Nancy Tyler, mother, lawyer, savvy person, admitted before a bank of TV news cameras at a domestic-violence forum Tuesday that she downplayed or ignored a series of actions by her estranged husband that she now realizes should have prompted her to reach out for help.

But she didn’t – a reluctance that the state’s Domestic Violence Fatality Review Committee said Tuesday was a theme that ran through many of the 18 killings in 2010 that were committed by intimate partners.

The panel analyzed the killings and submitted findings and recommendations as part of its 2nd annual fatality review. Chief among the findings: a pressing need to educate women in deteriorating or risky relationships to recognize and act on signals that foretell an explosion of violence.

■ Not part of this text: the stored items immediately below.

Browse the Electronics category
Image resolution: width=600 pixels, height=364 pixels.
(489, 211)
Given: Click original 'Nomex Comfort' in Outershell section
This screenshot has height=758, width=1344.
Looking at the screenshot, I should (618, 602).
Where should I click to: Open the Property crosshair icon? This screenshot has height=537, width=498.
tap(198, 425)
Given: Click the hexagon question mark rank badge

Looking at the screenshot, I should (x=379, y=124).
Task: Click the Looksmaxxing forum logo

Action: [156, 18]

“Domestic-violence homicides are often predictable and preventable,” said Penni Micca of Hartford’s Interval House. She served as chairwoman of the fatality review panel

Micci and others said that sometimes help is as close as a call to the statewide hotline at 1-888-774-2900.

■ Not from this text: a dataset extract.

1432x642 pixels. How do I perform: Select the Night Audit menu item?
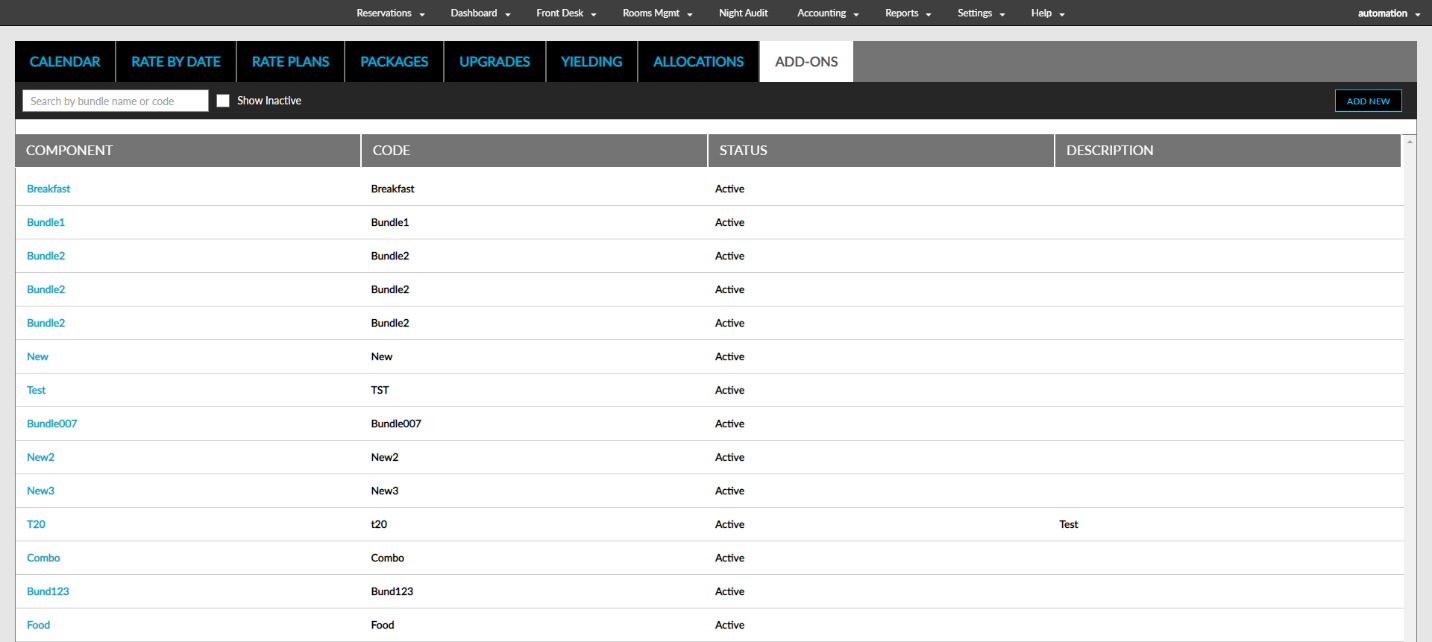(x=743, y=13)
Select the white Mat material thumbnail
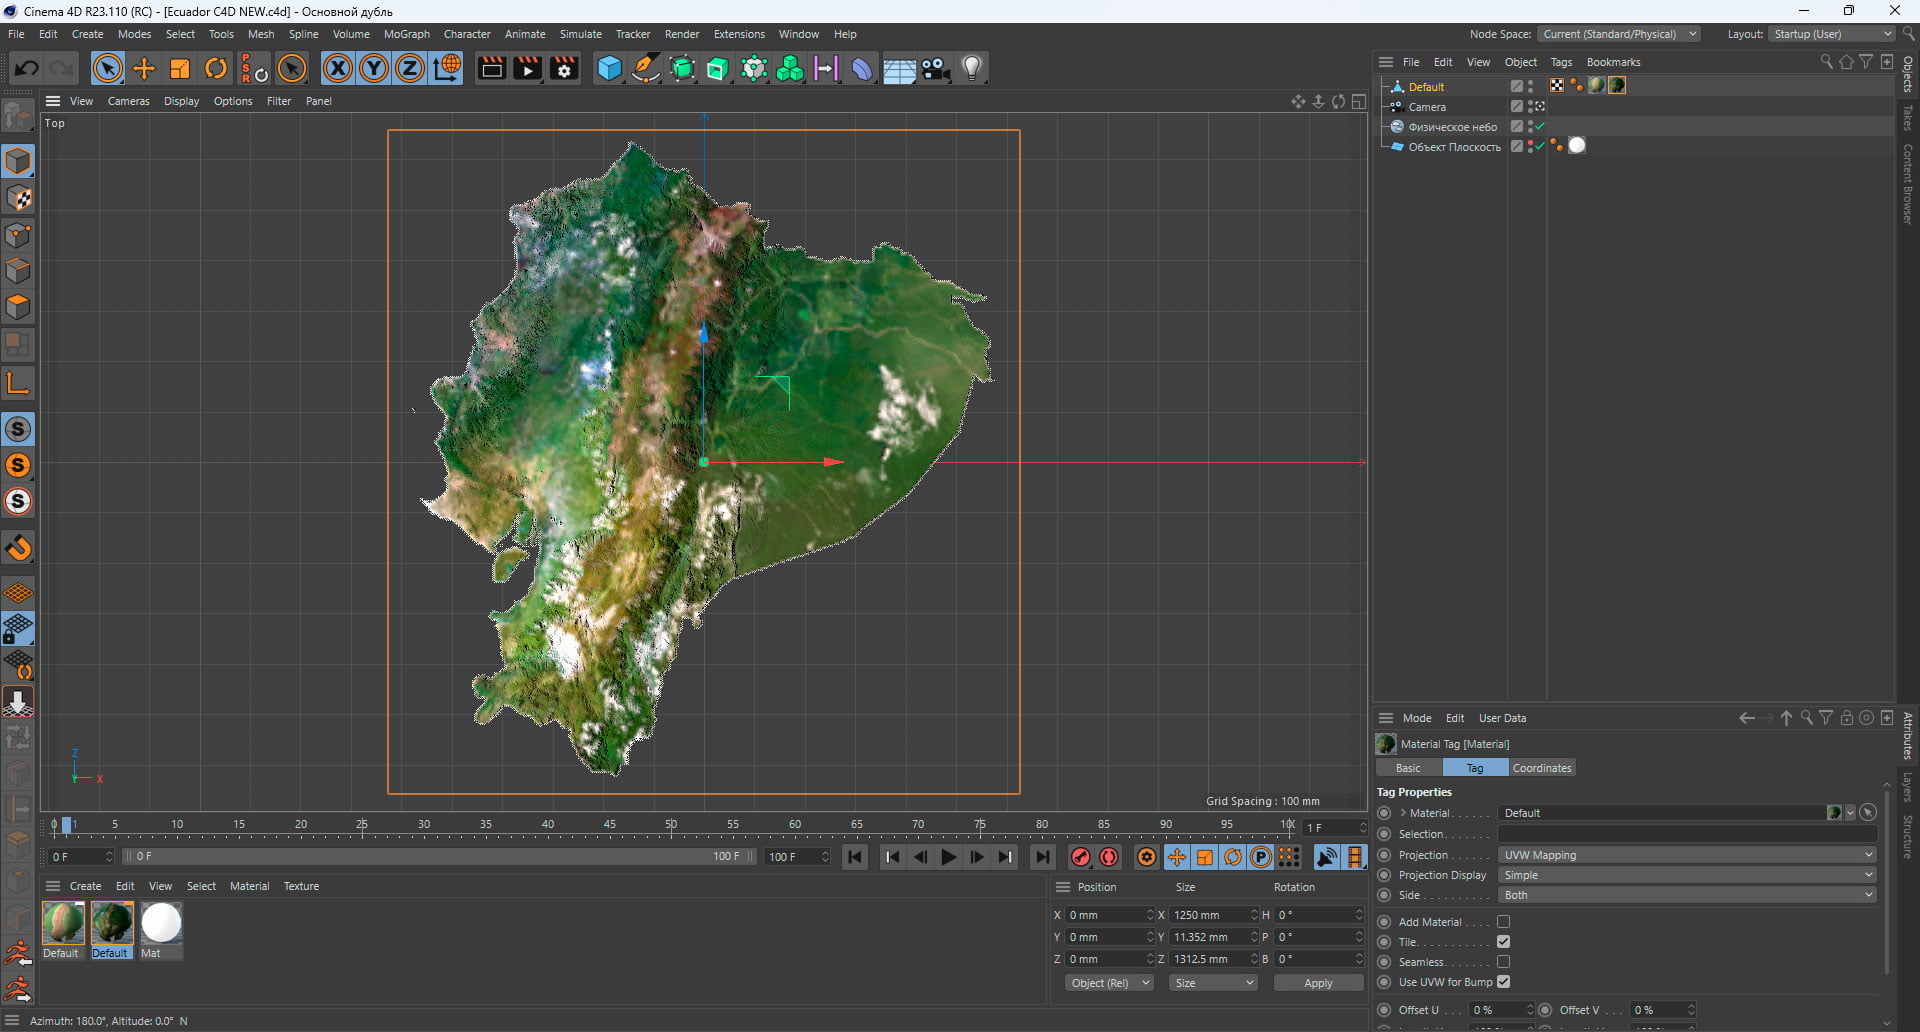 161,923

Tyler is a survivor. She was kidnapped from her Hartford law office, handcuffed, and held at gunpoint in the basement of her South Windsor home by her estranged husband, Richard Shenkman, in 2009. She escaped just before he burned down the house. Shenkman in January was sentenced to 70 years in prison.

Tyler on Tuesday said women are sometimes reluctant to bring outsiders into what they see as a private situation, or they fear that a call to police, or to a counselor, or an attempt to extract themselves from the situation, will only provoke the abuser.

Sometimes that’s true, but Tyler said failing to act is worse. She urged women to recognize the warning signs of impending violence, to “listen to your instinct and fears.”

“I didn’t know when I was in the middle of my divorce that I was also in the middle of what can be the most dangerous time for a woman,” Tyler said. “I ignored a lot, chalking it up to bad behavior or intimidation.”

Before the kidnapping, “my ex-husband stalked me through the three years of our divorce. He did it electronically with about 300 emails to me, to my co-workers, to my bosses. He showed up at restaurants when I was with friends, he followed me, he photographed me, he joined my gym, he took my car and left me stranded in parking lots at night, he harassed my family and friends.”

Tyler said she rarely called the police, did not create a safety plan, and, while she obtained a restraining order, she didn’t report when it was violated.

“I ignored that nagging voice inside me warning of danger,” Tyler said.

The fatality review panel’s examinations, along with increased advocacy and public awareness, has made the legislature more responsive to the state’s domestic violence problems, said state Rep. Mae Flexer, D-Killingly. Since 2009, new laws have helped victims navigate the court process, toughened stalking and threatening penalties, kept shelters open around-the-clock, and placed repeat offenders under greater scrutiny. There were 14 domestic-violence killings statewide last year, and there have been at least five so far this year. The state has averaged 16 per year over the last decade.

Domestic-violence counselors, shelters, emergency rooms, and crisis hotlines deal with about 54,000 victims of domestic violence each year in Connecticut, and these offenses make up 30 percent of the caseload in the state’s criminal courts.

Micca said most of the women who were slain in 2010 were stalked before they were killed by boyfriends or spouses. She said in many of the cases, death came on the heels of a strong indicator of potential violence – a break-up, a divorce, a custody battle, or a court action.

The study “signals a firm need to further educate the public about the factors that precipitate violence,” said Karen Jarmoc. She’s the executive director of the Connecticut Coalition against Domestic Violence.

“An impending break-up is a huge risk factor,” said Jarmoc. “It’s a time when (the offender) is losing power and control.”